Blogs will be to Microsoft what the iPod is to Macintosh. You heard it here first.
Thanks to Johnnie Moore for the gambit:
Forget Lovemarks. If you want to see the future of marketing, just read Robert Scoble, and specifically his latest Open Letter to Bill Gates. (For those who’ve not come across him, Scoble is a blogger who went to work for Microsoft on the marketing side.)
[PS:] Earlier post by me on the very same subject here.
[PPS:] Why I prefer Windows to Macintosh (besides the obvious “It’s REALLY good for traffic!”).
[PPPS:] “Personality Feudalism”. Why Apple is basically annoying.








Couldn’t agree less. (Unless I’ve missed the point, there’s a fair chance that that’s what’s happened.) Blogging is almost the antithesis of what Microsoft stands for. Blogging is all about ease of use, minimal features, open access, non-proprietariness. It’s the most basic way of communicating. M$ is all about making communication proprietary, about feature bloat, and copyright, about control. Just because you’ve stumbled on one Microserf blogger doesn’t make the whole enterprise hip, happening or in touch with the consumer. Just as the iPod doesn’t make Apple the best tech company (or even marketing business) in the world. Judge these companies by their products and their decisions, please, not by their marketing or “their” blogging.
Point taken, Richard.
Still, anybody who’s even skimmed through Gibbon’s “Decline and Fall” will know that the Roman Empire was ultimately defeated from within, from its own weight, and not from the barbarian enemies beyond its borders.
Microsoft is in the same position at Rome was in 300 – 400 A.D. i.e. big and ready to topple.
So the question is, will it/can it re-invent itself, or will it, like Rome, topple?
Anybody?
Interesting
Richard: agree with you there. But then, look at Halo 2. It came out of here too and they had people around the world waiting in lines at midnight (I know, I stood in line with 300 people in Silicon Valley).
Or, look at the number of MSN Spaces blogs. More blogs were created in about a week there than had been created in the first five years of the blogosphere’s existence.
Can we turn this aircraft carrier around?

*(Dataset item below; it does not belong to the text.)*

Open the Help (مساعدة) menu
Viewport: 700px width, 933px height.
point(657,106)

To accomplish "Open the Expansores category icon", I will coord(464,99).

I don’t know, but I’m having fun trying!
Interestingly, you both take different views starting at the same point. A collapsing empire or an aircraft carrier in search of a handbrake turn are both behemothic (mmm, neologism?). Open source trends (I include blogging in that — it’s open source publishing) can’t actually rescue them. Indeed, I propose a different analogy to either of you. Open sourec software and blogging are the small mammals to M$‘s and big publishing’s dinosaurs. Even without the meteorite, the big lizards are doomed. I work for a small publishing company, and the big question I’m trying to answer is one posed by Hugh and others a while back: how do you cope when bundled content is dead? What do those of use whose revenue model is bundled content and intermediation do five years from now when a generation of media consumers is used to creating their own bundles? M$ has the same question to answer: when software development doesn’t rely on big gangs of coders and creators and distributors and consultants — on overhead, basically — what then?
Richard, good point. What you have illustrated is the often corrupting influence of taking your company public.
At least in the USA, private company can go, “The goalposts have moved. Screw it. Move on. Build a new biz model which relies on 2,000 people, not 60,000. Have it up n’ running by next Christmas”.
Because a public company is ALWAYS beholden to Wall Street, it cannot do that. It can only do stuff which is good for the next Quarter.
What is good for the business is not always good for Wall Street, and vice versa.
If MS does have a meteor, methinks it’s the same meteor that once happily gave Bill Gates billions of dollars. The one that will insist MS remain a large, cold-blooded lizard, and forbid it to change into a small furry, mammal.